Friday, December 30, 2011

Midyear Summary

The end of the semester was spent implementing more complex look-ahead schemas with better backtracking algorithms. This included implementing FC (Forward-Checking), FC-CBJ, and AC-2001, an improved arc-consistency algorithm.

FC is one of the best look-ahead schemas for CSPs—it is strong when dealing with CSPs of low tightness (few constraints) as well as CSPs with high tightness and high density (many constraints, many variables). When FC is paired with CBJ, it can be a very powerful search tool. This is due to the fact that FC is good at eliminating future paths in the search space, while CBJ is good at reducing the number of backtracks that occur during the search, making for a faster search all-around.
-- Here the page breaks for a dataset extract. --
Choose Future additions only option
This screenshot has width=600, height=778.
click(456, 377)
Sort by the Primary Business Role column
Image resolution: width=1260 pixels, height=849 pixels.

FC is a difficult algorithm to implement at first—its methods are somewhat different from your typical backtracking algorithms. In FC, you are using the current assignment of variables to eliminate future assignments that are not consistent with the partial assignment. It is also important to ensure that FC backtracks properly when domain wipe-out occurs—that is, if a certain assignment of variables causes a future assignment of a variable to be inconsistent, the algorithm must backtrack and form a new partial assignment. In my opinion, the most difficult part of implementing FC is managing domain values. It is a little tricky combining FC and CBJ, but is a lot easier if both are implemented separately first.

Another method of look-ahead is MAC (Maintaining Arc-Consistency). MAC performs a look-ahead in which a form of AC is run on the uninstantiated variables of the CSP. However, MAC is much more expensive than FC and performs better on CSPs of low density and high tightness. However, when graphically comparing the performances of FC and MAC, it is apparent that MAC uses more resources for problems with very low and very high tightness. MAC tends to make more constraint checks during look-ahead that save on backtracking, but do not make it a more efficient algorithm than FC.

We explored many other topics as well, such as search orders in CSPs. Search order can refer to variable order or value order, and the order in which variables are instantiated or values are chosen can have a great impact on the speed of an algorithm. A few ordering heuristics include min-conflict, cruciality, and promise. We implemented many ordering heuristics in our CSP solvers in order to compare the performance of our algorithms on random instances using different variable orderings.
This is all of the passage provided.